Things changed for the better when I met and started working with a new colleague. On the second day that we were working together she suddenly grabbed my hand and said “This! I absolutely love this! I wish I had it, it makes you so unique and I love that you stand out from the crowd!” She was obviously referring to my vitiligo and in that moment I thought to myself ‘well, if someone who does not have vitiligo loves it and can see it as a positive then why can’t I?’ And from that moment on, I started to fall in love with my ‘spots’. It was then that I decided that I needed to take charge and embrace my differences to create a better life for myself.
Now, I cannot think of a life without my vitiligo. It is part of everything that I am and stand for. I now have a voice and the confidence to speak out and I believe in myself as a true ambassador. I decided to volunteer for The Vitiligo Society so that I can help other people who have experienced what I have. I am truly passionate about vitiligo and it fills me with pride to know that I too, can spread the word. I find myself wanting people to ask about my skin so that I can raise awareness and inform others about what it is. Even now, all those years on, i’m still thankful to that one person who made the comment and which effectively changed my life. You will be pleased to know that we are really good friends to this day.

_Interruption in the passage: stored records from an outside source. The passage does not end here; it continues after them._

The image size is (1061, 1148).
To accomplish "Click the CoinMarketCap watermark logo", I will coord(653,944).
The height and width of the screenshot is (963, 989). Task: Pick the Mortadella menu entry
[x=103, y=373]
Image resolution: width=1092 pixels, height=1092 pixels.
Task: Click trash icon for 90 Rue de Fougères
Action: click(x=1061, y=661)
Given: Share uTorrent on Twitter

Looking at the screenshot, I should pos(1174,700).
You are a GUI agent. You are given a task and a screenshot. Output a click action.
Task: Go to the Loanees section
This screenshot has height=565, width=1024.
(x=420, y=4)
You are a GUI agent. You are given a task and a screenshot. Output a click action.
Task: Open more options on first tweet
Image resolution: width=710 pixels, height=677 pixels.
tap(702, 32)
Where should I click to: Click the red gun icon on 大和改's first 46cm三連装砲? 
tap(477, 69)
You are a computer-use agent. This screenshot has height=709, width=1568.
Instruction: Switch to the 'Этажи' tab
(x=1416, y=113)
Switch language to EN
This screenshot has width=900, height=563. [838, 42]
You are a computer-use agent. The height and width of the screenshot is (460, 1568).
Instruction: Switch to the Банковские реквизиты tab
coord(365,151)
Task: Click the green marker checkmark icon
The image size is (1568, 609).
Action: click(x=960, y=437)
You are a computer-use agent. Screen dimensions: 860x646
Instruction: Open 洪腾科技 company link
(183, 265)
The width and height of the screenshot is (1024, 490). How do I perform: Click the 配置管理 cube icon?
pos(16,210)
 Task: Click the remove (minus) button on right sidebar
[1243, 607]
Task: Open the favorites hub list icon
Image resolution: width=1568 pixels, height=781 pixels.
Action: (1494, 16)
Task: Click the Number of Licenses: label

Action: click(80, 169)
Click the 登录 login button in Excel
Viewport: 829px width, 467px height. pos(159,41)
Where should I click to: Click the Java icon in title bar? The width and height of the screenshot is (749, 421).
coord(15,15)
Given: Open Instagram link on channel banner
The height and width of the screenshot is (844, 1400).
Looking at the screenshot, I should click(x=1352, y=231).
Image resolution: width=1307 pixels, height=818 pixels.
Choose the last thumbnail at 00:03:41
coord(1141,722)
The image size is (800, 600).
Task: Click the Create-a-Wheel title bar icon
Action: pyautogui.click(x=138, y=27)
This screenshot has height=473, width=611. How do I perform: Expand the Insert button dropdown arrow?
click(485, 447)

What tips would you give to someone who has been recently diagnosed?
It is really hard to take this into account but, for all those dreadful feelings that you might be feeling, try not to let them impact your life in a negative way. My first suggestion would be to open up to those closest to you who you can trust will listen and support you. The more you talk the better you will feel in the long run. Do not let vitiligo stop you from living your day-to-day life and instead try to embrace it like so many others are doing so across the globe. Those around you do not see you as any different; they simply see you as the wonderful person that you are….with or without vitiligo.
My final message; be true to yourself and do not change for something that makes you unique and strong. Flaunt it and be proud!